Les ruego, hermanos y hermanas, que anticipen; y mientras anticipamos una misión para nuestros hijos e hijas, también debemos anticipar para ellos el matrimonio, una carrera militar para nuestros hijos mientras exista el entrenamiento militar obligatorio, y luego una ocupación de por vida. No podemos empezar demasiado pronto. Sin duda aumentaremos el porcentaje de matrimonios en el templo si asumimos la responsabilidad de instruir a nuestros jóvenes en estos importantes asuntos de la vida desde temprana edad; haremos de ellos mejores misioneros, mejores ciudadanos y mejores soldados.
Les transmito los saludos de los santos y de los élderes en Sudamérica. Están creciendo no sólo en número, sino también en fortaleza, y tienen una calidez y una hospitalidad que no se supera en ninguna otra parte del mundo. En nuestras primeras reuniones en Argentina, en La Paz y Buenos Aires, asistieron en total cerca de novecientas personas. Casi nadie se retiró de esas reuniones sin acercarse a estrecharnos la mano a la hermana Moyle y a mí, dándonos la bienvenida y expresándonos cuán agradecidos estaban con la Iglesia por enviar primero al hermano Petersen, y luego a mí, a visitar esas misiones.

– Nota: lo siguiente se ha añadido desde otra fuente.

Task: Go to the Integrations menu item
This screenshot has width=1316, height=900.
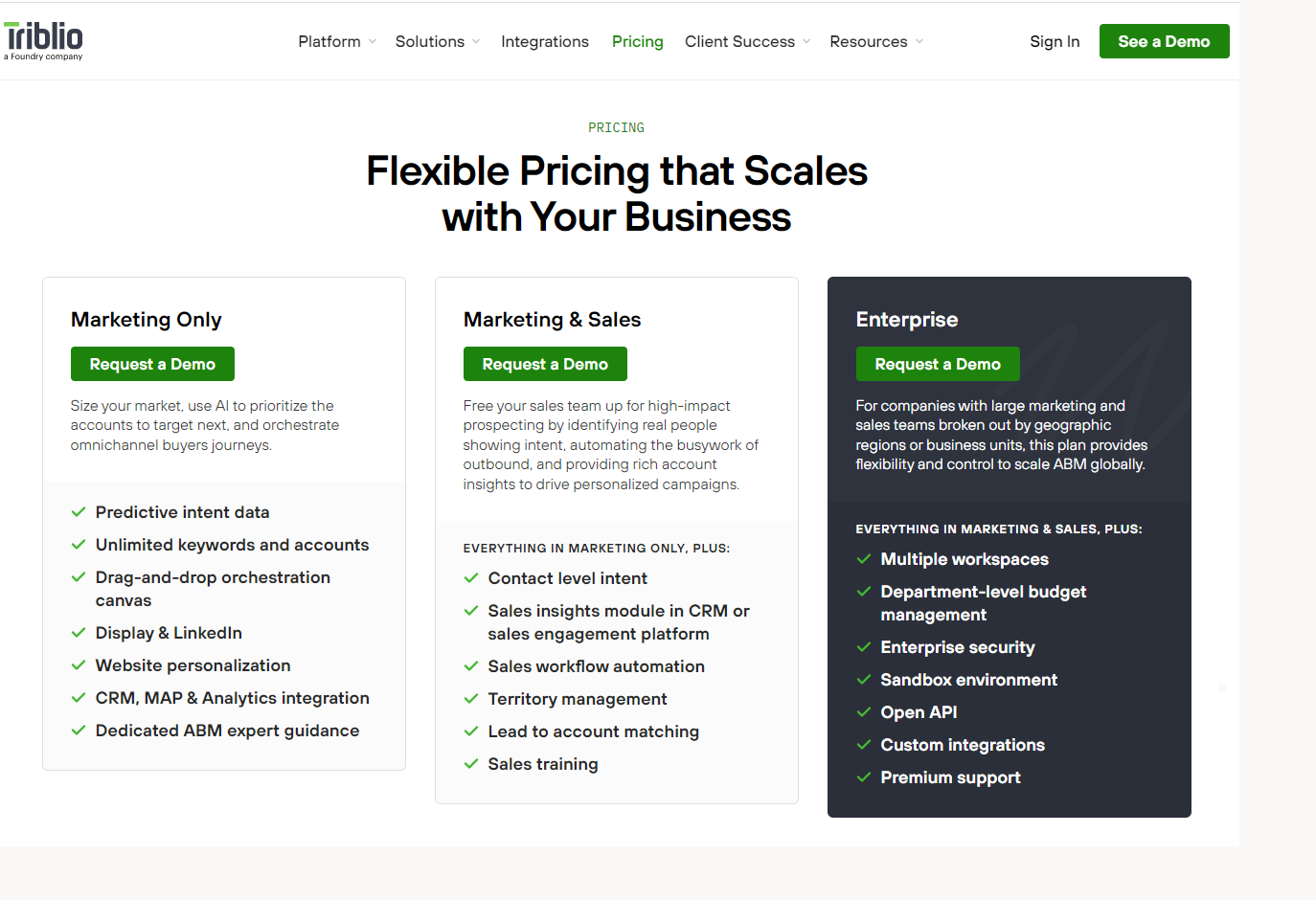Action: [545, 41]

Tienen una esperanza profunda en sus corazones de que serán favorecidos continuamente con visitas de este tipo.
No siento que este informe esté completo sin contarles una pequeña historia que mi esposa utilizó en prácticamente todas las reuniones que tuvimos en estas tres misiones. Intentábamos recalcar ante las personas la personalidad de Dios, sus atributos personales. La hermana Moyle solía enfatizar ese punto contando esta pequeña historia. (Yo no puedo contarla tan bien como ella, pero haré mi mejor esfuerzo). Había un niño de cinco años que acostumbraba arrodillarse junto a su cama por las noches para decir sus oraciones. En una ocasión particular, la madre escuchó desde la puerta para ver qué decía. Esto fue lo que oyó: “Dios, bendice a mamá, bendice a papá, bendice a la abuelita”, y luego usualmente se metía en la cama. Pero en esa ocasión permaneció arrodillado y dijo: “Y querido Dios, por favor cuídate a ti mismo, porque si algo te pasara, estaríamos perdidos”.
Ahora, espero y ruego, hermanos y hermanas, que todos podamos sentir profundamente la importancia de vivir cerca de nuestro Padre Celestial y que nuestros hijos vivan cerca de Él, para que puedan apreciar verdaderamente la personalidad de Dios y prepararse para salir al mundo y predicar a Jesucristo, y a este crucificado (1 Corintios 2:2), porque les testifico hoy que Él vive, que murió por los pecados del mundo, y que ha resucitado como nuestro Salvador expiatorio, y ha hecho posible para nosotros, mediante su sacrificio redentor, el privilegio de obtener la inmortalidad y la vida eterna en el reino de nuestro Padre Celestial.
Esto lo ruego humildemente, que sea nuestro destino, en el nombre del Señor Jesucristo. Amén.